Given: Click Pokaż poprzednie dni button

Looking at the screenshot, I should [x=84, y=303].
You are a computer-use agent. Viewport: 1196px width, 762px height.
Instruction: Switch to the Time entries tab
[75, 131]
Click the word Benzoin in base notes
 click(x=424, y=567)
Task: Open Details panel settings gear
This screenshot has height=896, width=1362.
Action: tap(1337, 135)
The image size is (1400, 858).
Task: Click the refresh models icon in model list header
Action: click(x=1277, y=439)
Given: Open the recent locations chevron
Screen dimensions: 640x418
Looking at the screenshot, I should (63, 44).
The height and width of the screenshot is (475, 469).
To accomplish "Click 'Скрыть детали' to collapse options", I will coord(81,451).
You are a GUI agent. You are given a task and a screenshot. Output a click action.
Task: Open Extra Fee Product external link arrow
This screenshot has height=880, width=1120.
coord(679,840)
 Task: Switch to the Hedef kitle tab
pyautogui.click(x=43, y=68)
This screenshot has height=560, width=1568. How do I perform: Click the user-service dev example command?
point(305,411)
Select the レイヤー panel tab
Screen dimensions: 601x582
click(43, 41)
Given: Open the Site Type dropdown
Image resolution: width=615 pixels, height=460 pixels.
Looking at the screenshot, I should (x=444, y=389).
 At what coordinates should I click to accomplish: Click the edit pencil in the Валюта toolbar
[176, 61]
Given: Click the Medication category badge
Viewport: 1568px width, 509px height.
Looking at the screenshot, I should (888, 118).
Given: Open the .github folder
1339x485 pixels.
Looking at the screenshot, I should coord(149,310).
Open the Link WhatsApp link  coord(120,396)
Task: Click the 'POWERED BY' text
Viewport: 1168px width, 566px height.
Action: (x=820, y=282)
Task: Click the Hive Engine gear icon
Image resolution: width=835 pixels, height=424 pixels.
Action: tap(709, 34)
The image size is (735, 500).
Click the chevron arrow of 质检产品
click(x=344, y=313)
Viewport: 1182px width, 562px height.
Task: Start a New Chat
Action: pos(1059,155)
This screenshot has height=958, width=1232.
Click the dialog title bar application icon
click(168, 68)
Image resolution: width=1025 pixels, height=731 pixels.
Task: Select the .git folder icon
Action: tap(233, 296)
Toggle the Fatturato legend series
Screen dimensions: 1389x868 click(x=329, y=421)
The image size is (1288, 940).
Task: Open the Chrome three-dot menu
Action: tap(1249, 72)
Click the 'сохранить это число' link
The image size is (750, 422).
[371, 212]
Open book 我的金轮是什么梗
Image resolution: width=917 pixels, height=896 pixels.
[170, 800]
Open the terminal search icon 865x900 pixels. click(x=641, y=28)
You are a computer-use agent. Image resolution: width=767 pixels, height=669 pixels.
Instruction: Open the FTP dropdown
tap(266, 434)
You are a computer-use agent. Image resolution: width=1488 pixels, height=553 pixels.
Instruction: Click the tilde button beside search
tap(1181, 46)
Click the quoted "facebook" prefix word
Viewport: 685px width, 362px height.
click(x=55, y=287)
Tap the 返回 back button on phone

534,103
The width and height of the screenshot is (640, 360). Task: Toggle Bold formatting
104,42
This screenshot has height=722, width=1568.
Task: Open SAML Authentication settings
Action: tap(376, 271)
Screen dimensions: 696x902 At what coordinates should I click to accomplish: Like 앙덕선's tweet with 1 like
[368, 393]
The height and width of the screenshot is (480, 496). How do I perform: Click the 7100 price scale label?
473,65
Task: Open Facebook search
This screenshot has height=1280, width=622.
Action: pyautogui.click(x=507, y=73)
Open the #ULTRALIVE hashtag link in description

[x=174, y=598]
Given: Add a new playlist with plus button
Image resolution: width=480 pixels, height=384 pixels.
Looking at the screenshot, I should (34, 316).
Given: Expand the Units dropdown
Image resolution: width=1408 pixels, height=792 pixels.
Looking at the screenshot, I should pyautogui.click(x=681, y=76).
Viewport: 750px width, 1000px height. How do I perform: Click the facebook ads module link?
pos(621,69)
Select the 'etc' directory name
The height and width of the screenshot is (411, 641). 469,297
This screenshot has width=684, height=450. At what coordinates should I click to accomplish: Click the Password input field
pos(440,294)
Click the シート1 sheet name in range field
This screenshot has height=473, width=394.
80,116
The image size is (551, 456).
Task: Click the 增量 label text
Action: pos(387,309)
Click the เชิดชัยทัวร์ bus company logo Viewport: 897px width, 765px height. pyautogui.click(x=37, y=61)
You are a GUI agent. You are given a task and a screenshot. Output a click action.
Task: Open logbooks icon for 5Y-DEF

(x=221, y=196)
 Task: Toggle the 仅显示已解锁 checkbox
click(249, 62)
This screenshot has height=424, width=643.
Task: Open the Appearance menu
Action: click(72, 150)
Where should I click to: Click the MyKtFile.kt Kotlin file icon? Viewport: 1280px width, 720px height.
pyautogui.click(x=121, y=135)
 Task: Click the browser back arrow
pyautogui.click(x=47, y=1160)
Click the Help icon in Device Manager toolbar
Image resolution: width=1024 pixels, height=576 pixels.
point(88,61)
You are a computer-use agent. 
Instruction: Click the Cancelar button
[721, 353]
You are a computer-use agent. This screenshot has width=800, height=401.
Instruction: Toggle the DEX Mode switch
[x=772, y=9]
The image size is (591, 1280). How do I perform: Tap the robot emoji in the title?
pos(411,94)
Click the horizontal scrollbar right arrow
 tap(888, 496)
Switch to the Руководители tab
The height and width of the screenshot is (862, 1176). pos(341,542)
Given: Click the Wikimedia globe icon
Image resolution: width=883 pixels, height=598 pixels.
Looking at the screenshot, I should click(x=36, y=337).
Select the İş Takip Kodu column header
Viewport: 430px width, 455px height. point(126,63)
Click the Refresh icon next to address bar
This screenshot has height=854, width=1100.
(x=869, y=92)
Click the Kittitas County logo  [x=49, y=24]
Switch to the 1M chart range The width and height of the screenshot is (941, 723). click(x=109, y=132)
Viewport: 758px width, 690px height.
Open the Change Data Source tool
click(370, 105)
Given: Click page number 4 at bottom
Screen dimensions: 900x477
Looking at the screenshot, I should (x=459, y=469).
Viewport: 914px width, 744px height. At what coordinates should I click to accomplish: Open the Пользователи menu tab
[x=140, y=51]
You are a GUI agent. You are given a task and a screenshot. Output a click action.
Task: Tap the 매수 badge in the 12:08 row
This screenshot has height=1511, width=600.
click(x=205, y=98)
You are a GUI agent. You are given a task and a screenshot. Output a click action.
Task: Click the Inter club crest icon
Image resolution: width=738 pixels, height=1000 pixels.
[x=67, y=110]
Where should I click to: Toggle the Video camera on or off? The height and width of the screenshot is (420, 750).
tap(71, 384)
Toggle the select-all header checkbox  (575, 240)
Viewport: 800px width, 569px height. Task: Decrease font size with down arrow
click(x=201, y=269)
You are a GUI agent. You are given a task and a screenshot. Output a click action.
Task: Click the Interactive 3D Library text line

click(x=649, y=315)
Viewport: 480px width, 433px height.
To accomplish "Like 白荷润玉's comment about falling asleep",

# # # # # # #

▸ Exercise directions
The records above must each be restated exactly as they stand.

▸ Exercise solution
Given: Click Pokaż poprzednie dni button

Looking at the screenshot, I should [x=84, y=303].
You are a computer-use agent. Viewport: 1196px width, 762px height.
Instruction: Switch to the Time entries tab
[75, 131]
Click the word Benzoin in base notes
 click(x=424, y=567)
Task: Open Details panel settings gear
This screenshot has height=896, width=1362.
Action: tap(1337, 135)
The image size is (1400, 858).
Task: Click the refresh models icon in model list header
Action: click(x=1277, y=439)
Given: Open the recent locations chevron
Screen dimensions: 640x418
Looking at the screenshot, I should (63, 44).
The height and width of the screenshot is (475, 469).
To accomplish "Click 'Скрыть детали' to collapse options", I will coord(81,451).
You are a GUI agent. You are given a task and a screenshot. Output a click action.
Task: Open Extra Fee Product external link arrow
This screenshot has height=880, width=1120.
coord(679,840)
 Task: Switch to the Hedef kitle tab
pyautogui.click(x=43, y=68)
This screenshot has height=560, width=1568. How do I perform: Click the user-service dev example command?
point(305,411)
Select the レイヤー panel tab
Screen dimensions: 601x582
click(43, 41)
Given: Open the Site Type dropdown
Image resolution: width=615 pixels, height=460 pixels.
Looking at the screenshot, I should (x=444, y=389).
 At what coordinates should I click to accomplish: Click the edit pencil in the Валюта toolbar
[176, 61]
Given: Click the Medication category badge
Viewport: 1568px width, 509px height.
Looking at the screenshot, I should (888, 118).
Given: Open the .github folder
1339x485 pixels.
Looking at the screenshot, I should coord(149,310).
Open the Link WhatsApp link  coord(120,396)
Task: Click the 'POWERED BY' text
Viewport: 1168px width, 566px height.
Action: (x=820, y=282)
Task: Click the Hive Engine gear icon
Image resolution: width=835 pixels, height=424 pixels.
Action: tap(709, 34)
The image size is (735, 500).
Click the chevron arrow of 质检产品
click(x=344, y=313)
Viewport: 1182px width, 562px height.
Task: Start a New Chat
Action: pos(1059,155)
This screenshot has height=958, width=1232.
Click the dialog title bar application icon
click(168, 68)
Image resolution: width=1025 pixels, height=731 pixels.
Task: Select the .git folder icon
Action: tap(233, 296)
Toggle the Fatturato legend series
Screen dimensions: 1389x868 click(x=329, y=421)
The image size is (1288, 940).
Task: Open the Chrome three-dot menu
Action: tap(1249, 72)
Click the 'сохранить это число' link
The image size is (750, 422).
[371, 212]
Open book 我的金轮是什么梗
Image resolution: width=917 pixels, height=896 pixels.
[170, 800]
Open the terminal search icon 865x900 pixels. click(x=641, y=28)
You are a computer-use agent. Image resolution: width=767 pixels, height=669 pixels.
Instruction: Open the FTP dropdown
tap(266, 434)
You are a computer-use agent. Image resolution: width=1488 pixels, height=553 pixels.
Instruction: Click the tilde button beside search
tap(1181, 46)
Click the quoted "facebook" prefix word
Viewport: 685px width, 362px height.
click(x=55, y=287)
Tap the 返回 back button on phone

534,103
The width and height of the screenshot is (640, 360). Task: Toggle Bold formatting
104,42
This screenshot has height=722, width=1568.
Task: Open SAML Authentication settings
Action: tap(376, 271)
Screen dimensions: 696x902 At what coordinates should I click to accomplish: Like 앙덕선's tweet with 1 like
[368, 393]
The height and width of the screenshot is (480, 496). How do I perform: Click the 7100 price scale label?
473,65
Task: Open Facebook search
This screenshot has height=1280, width=622.
Action: pyautogui.click(x=507, y=73)
Open the #ULTRALIVE hashtag link in description

[x=174, y=598]
Given: Add a new playlist with plus button
Image resolution: width=480 pixels, height=384 pixels.
Looking at the screenshot, I should (34, 316).
Given: Expand the Units dropdown
Image resolution: width=1408 pixels, height=792 pixels.
Looking at the screenshot, I should pyautogui.click(x=681, y=76).
Viewport: 750px width, 1000px height. How do I perform: Click the facebook ads module link?
pos(621,69)
Select the 'etc' directory name
The height and width of the screenshot is (411, 641). 469,297
This screenshot has width=684, height=450. At what coordinates should I click to accomplish: Click the Password input field
pos(440,294)
Click the シート1 sheet name in range field
This screenshot has height=473, width=394.
80,116
The image size is (551, 456).
Task: Click the 增量 label text
Action: pos(387,309)
Click the เชิดชัยทัวร์ bus company logo Viewport: 897px width, 765px height. pyautogui.click(x=37, y=61)
You are a GUI agent. You are given a task and a screenshot. Output a click action.
Task: Open logbooks icon for 5Y-DEF

(x=221, y=196)
 Task: Toggle the 仅显示已解锁 checkbox
click(249, 62)
This screenshot has height=424, width=643.
Task: Open the Appearance menu
Action: click(72, 150)
Where should I click to: Click the MyKtFile.kt Kotlin file icon? Viewport: 1280px width, 720px height.
pyautogui.click(x=121, y=135)
 Task: Click the browser back arrow
pyautogui.click(x=47, y=1160)
Click the Help icon in Device Manager toolbar
Image resolution: width=1024 pixels, height=576 pixels.
point(88,61)
You are a computer-use agent. 
Instruction: Click the Cancelar button
[721, 353]
You are a computer-use agent. This screenshot has width=800, height=401.
Instruction: Toggle the DEX Mode switch
[x=772, y=9]
The image size is (591, 1280). How do I perform: Tap the robot emoji in the title?
pos(411,94)
Click the horizontal scrollbar right arrow
 tap(888, 496)
Switch to the Руководители tab
The height and width of the screenshot is (862, 1176). pos(341,542)
Given: Click the Wikimedia globe icon
Image resolution: width=883 pixels, height=598 pixels.
Looking at the screenshot, I should click(x=36, y=337).
Select the İş Takip Kodu column header
Viewport: 430px width, 455px height. point(126,63)
Click the Refresh icon next to address bar
This screenshot has height=854, width=1100.
(x=869, y=92)
Click the Kittitas County logo  [x=49, y=24]
Switch to the 1M chart range The width and height of the screenshot is (941, 723). click(x=109, y=132)
Viewport: 758px width, 690px height.
Open the Change Data Source tool
click(370, 105)
Given: Click page number 4 at bottom
Screen dimensions: 900x477
Looking at the screenshot, I should (x=459, y=469).
Viewport: 914px width, 744px height. At what coordinates should I click to accomplish: Open the Пользователи menu tab
[x=140, y=51]
You are a GUI agent. You are given a task and a screenshot. Output a click action.
Task: Tap the 매수 badge in the 12:08 row
This screenshot has height=1511, width=600.
click(x=205, y=98)
You are a GUI agent. You are given a task and a screenshot. Output a click action.
Task: Click the Inter club crest icon
Image resolution: width=738 pixels, height=1000 pixels.
[x=67, y=110]
Where should I click to: Toggle the Video camera on or off? The height and width of the screenshot is (420, 750).
tap(71, 384)
Toggle the select-all header checkbox  (575, 240)
Viewport: 800px width, 569px height. Task: Decrease font size with down arrow
click(x=201, y=269)
You are a GUI agent. You are given a task and a screenshot. Output a click action.
Task: Click the Interactive 3D Library text line

click(x=649, y=315)
Viewport: 480px width, 433px height.
To accomplish "Like 白荷润玉's comment about falling asleep",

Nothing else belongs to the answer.